### 数据内容
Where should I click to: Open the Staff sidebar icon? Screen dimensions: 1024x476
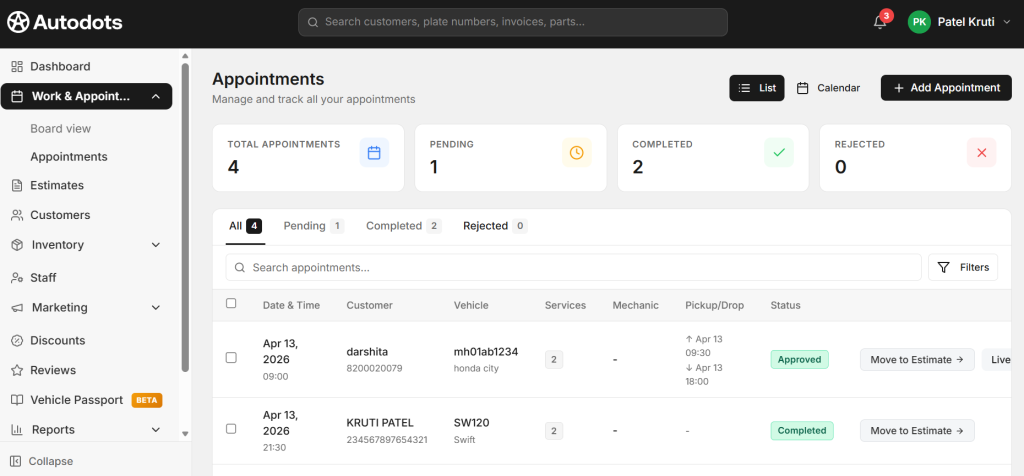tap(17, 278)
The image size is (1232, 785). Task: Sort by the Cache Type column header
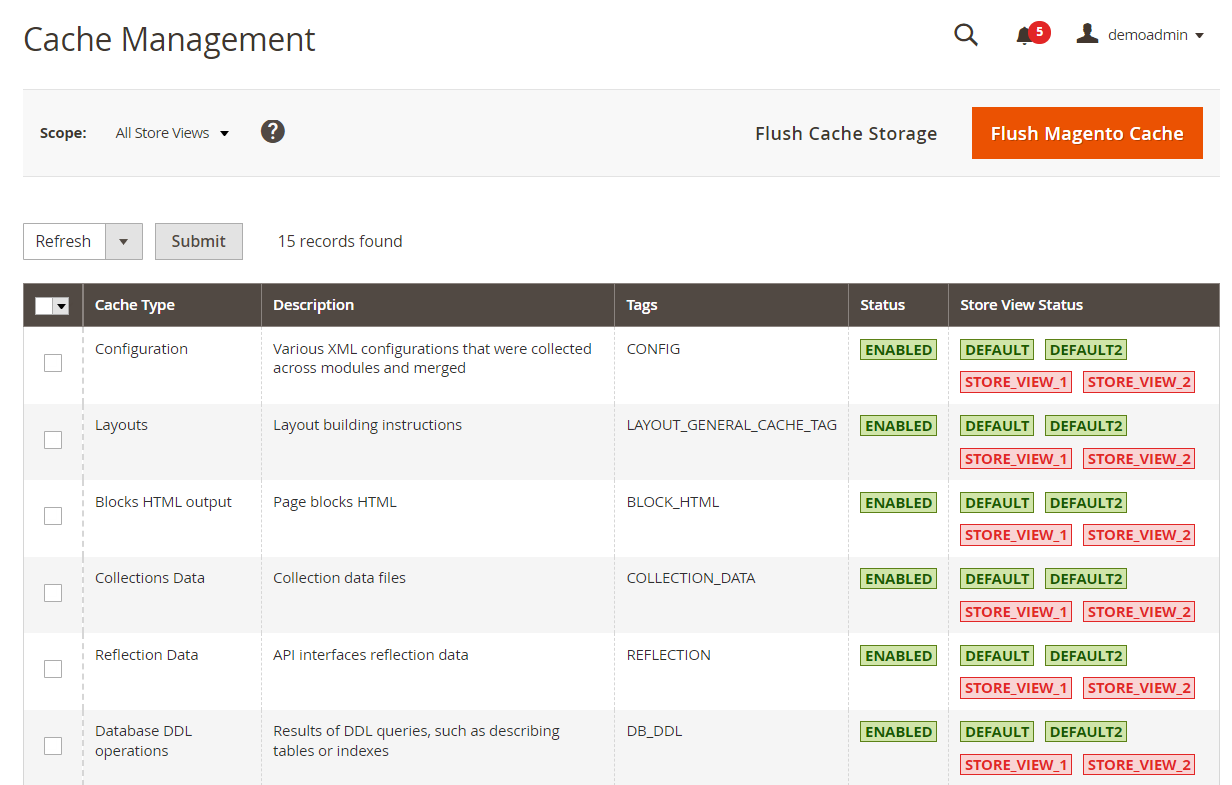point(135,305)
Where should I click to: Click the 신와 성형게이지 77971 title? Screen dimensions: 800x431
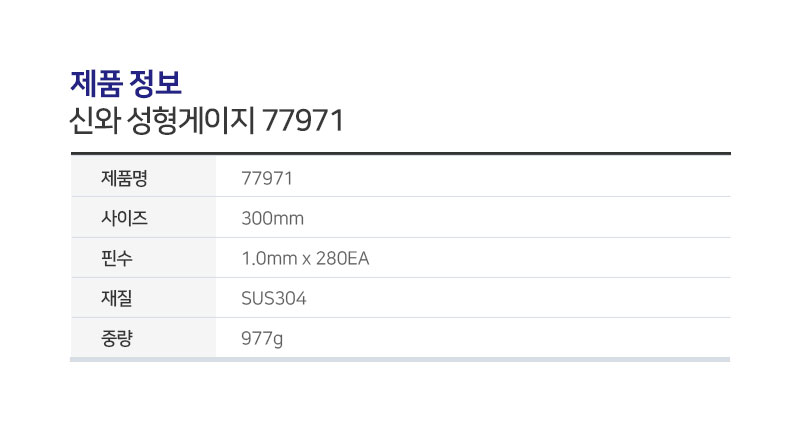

### 题目要求
把上面所有行里的"Screen dimensions"替换为"Display size"，其余内容一字不改，重新写出全部行。答案中不要包含图片。

### 最终结果
Where should I click to: Open the Staff sidebar icon? Display size: 1024x476
tap(17, 278)
The image size is (1232, 785). Task: Sort by the Cache Type column header
point(135,305)
Where should I click to: Click the 신와 성형게이지 77971 title? Display size: 800x431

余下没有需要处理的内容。